CATSNATCH 14. This is one of the
many experimental sequences from Siege.
The random bass part was carefully and tortuously transcribed and played by my
Columbian friend Chucho Merchan. The other elements were produced almost by
chance and embellished and mixed at my studio in Twickenham.
Format: Portastudio 4 track
transferred to 16 track 30 ips 2" studio master.
Instruments: Prophet 10. Fender Telecaster (1952) via Roland Digital Delay.
Roland Compurhythm via various cheap digital delays. (including one miraculous
device by Electro Harmonix called a 'Memory Man Chorus Delay').
Venue: 4 track in Cornwall-completion at Eel Pie Studios. Twickenham, London.
(Assistant Engineer: Chris Ludwinski) August'82 through January'83.

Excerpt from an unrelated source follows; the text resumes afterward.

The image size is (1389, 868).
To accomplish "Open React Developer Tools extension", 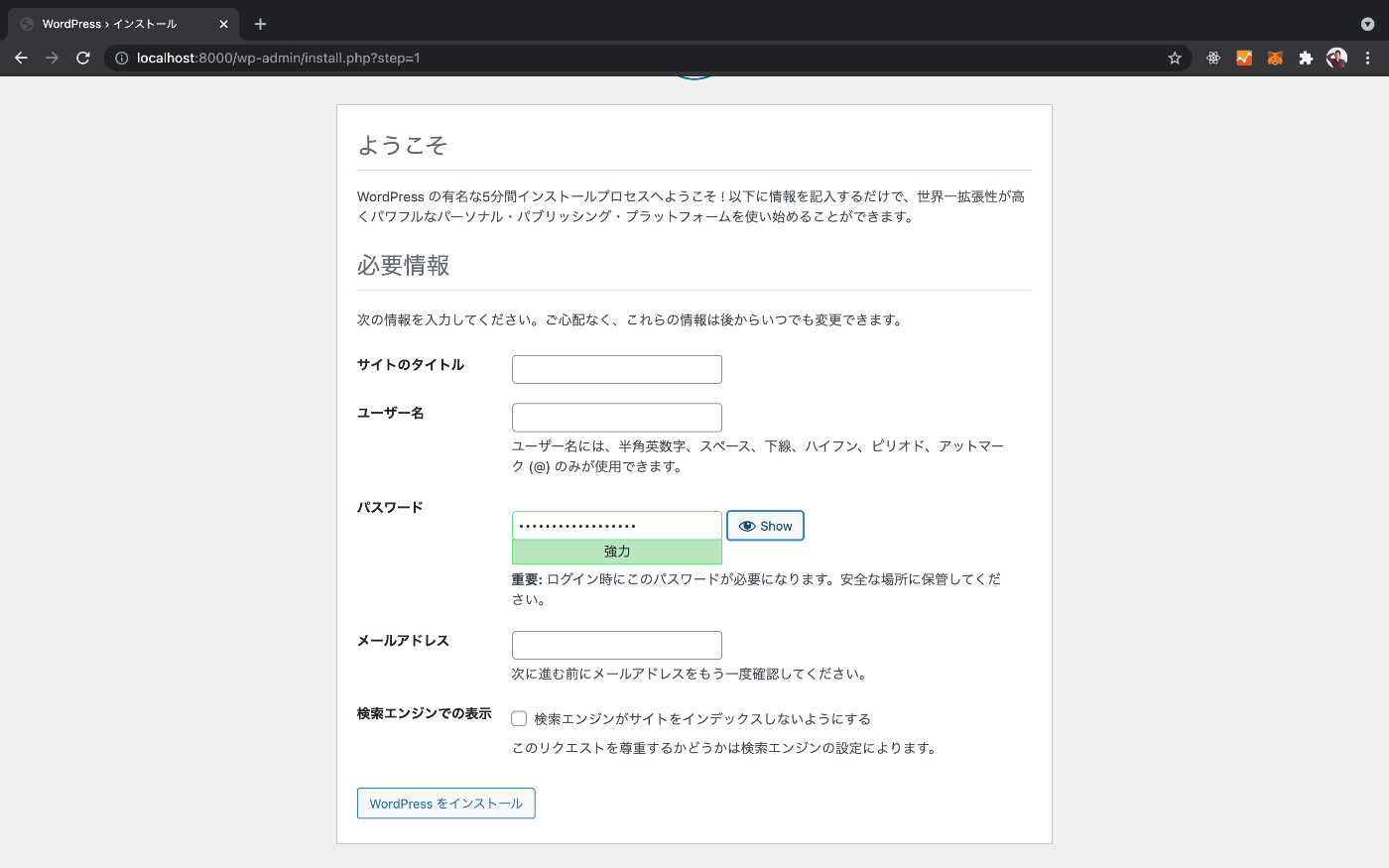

YOU'RE SO CLEVER 15. Recorded 24 track in my studio at our country place this song was
written for my first solo album Empty Glass. I first put the lyric
together at the same time as And I Moved for submission to Bette Midler. Neither song ever
reached her. It didn't seem to impress the producer Chris Thomas, maybe it was
ahead of it's time. It sounds a little
behind it now, but I still think it's great. The electro-pop sound was all done
in a single pass (performance) on a Yamaha home organ with bass pedals, drum
machine, upper and lower keyboards and arpeggio units all laid onto separate
tracks. Modern home organs are really very complex computer synthesizers that
are a damn sight easier to 'programme'
than the so called real thing. I love'em and will buy more as soon as I get
enough space.
LOVE REIGN O'ER ME 16. The piano part from this demo was used as the basic track for The
Who version which was recorded by Glyn Johns and later used as the finale for
Quadrophenia.
I still glory in the fact that the piano reveals new thing to me every time I
sit down to play. I am still a poor player, but in a sense, as a writer, that
helps. This is composed almost entirely on black notes.